La mostra sarà inaugurata in concomitanza con la settimana dell’arte nella Ville Lumière, capitanata da Paris + par Art Basel, e dopo il periodo di apertura al pubblico nella capitale francese sarà esposta in altri Paesi, non ancora resi noti.
«“Ghost and Spirit” – si legge nel comunicato stampa – presenta una sequenza di diversi corpi di lavoro o ambienti immersivi dell’artista, tra cui gli spettacolari Kandor, città del futuro sotto vetro, nella Rotonde. Sono esposte anche le “storie minori” di Kelley, come le chiamava lui stesso, della sua pratica: disegni, fotografie e scritti preparatori fanno luce sul suo pensiero».

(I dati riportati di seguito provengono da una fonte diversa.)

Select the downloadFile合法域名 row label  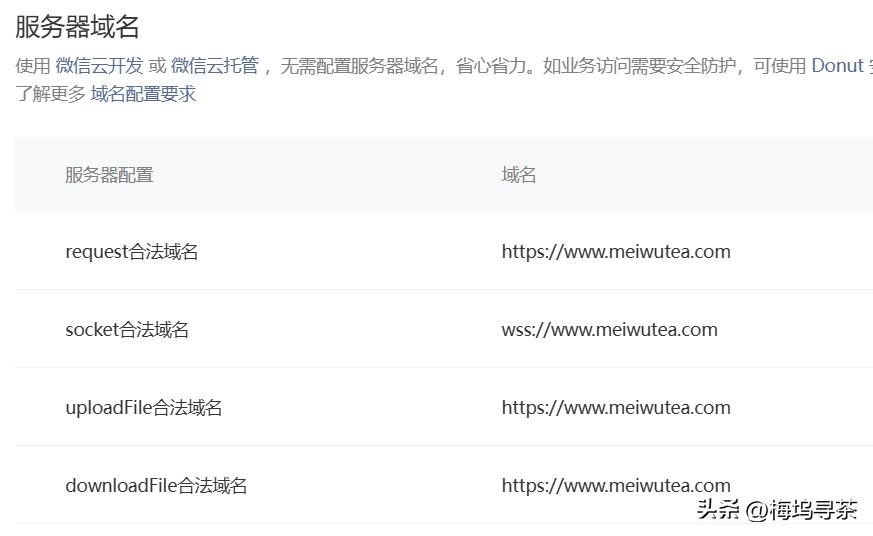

Il percorso espositivo «occuperà il Salon, la Rotonde e tutte le gallerie del secondo piano, mentre il film Day Is Done (2006) verrà proiettato ininterrottamente nell’Auditorium. Il secondo piano segue una progressione cronologica per grandi temi o cicli di opere di Mike Kelley».
«Il lavoro di Mike Kelley ha sempre attinto a riferimenti subculturali e alla tensione tra la profondità del suo pensiero critico e l’apparente superficialità di un’estetica pop che a volte gioca con la seduzione o con un’estetica trash. Non ha mai smesso di interrogarsi sul ruolo dell’artista e sul modo in cui appare o scompare.
Visionario, Mike Kelley è stato un grande esploratore di nozioni ancora attuali nel vivo del dibattito contemporaneo: memoria collettiva e individuale, relazioni di genere e di classe sociale, ecc. L’artista di Detroit (Michigan) è particolarmente interessato al modo in cui la soggettività individuale è plasmata dalle strutture di potere familiari e istituzionali all’interno della società americana capitalista postmoderna.
In una nota per una performance che non ha mai fatto nei primi anni Ottanta, Mike Kelley si interrogava sulla differenza tra un fantasma e uno spirito: il primo scompare alla fine, mentre il secondo persiste. Pensava di essere un fantasma, eppure il suo spirito esercita ancora un’influenza, soprattutto sulle giovani generazioni di artisti. È questa “influenza persistente” (“A spirit has a lingering inluence”, scrive) dello spirito di Mike Kelley che attraversa la mostra», ha spiegato la Collezione Pinault.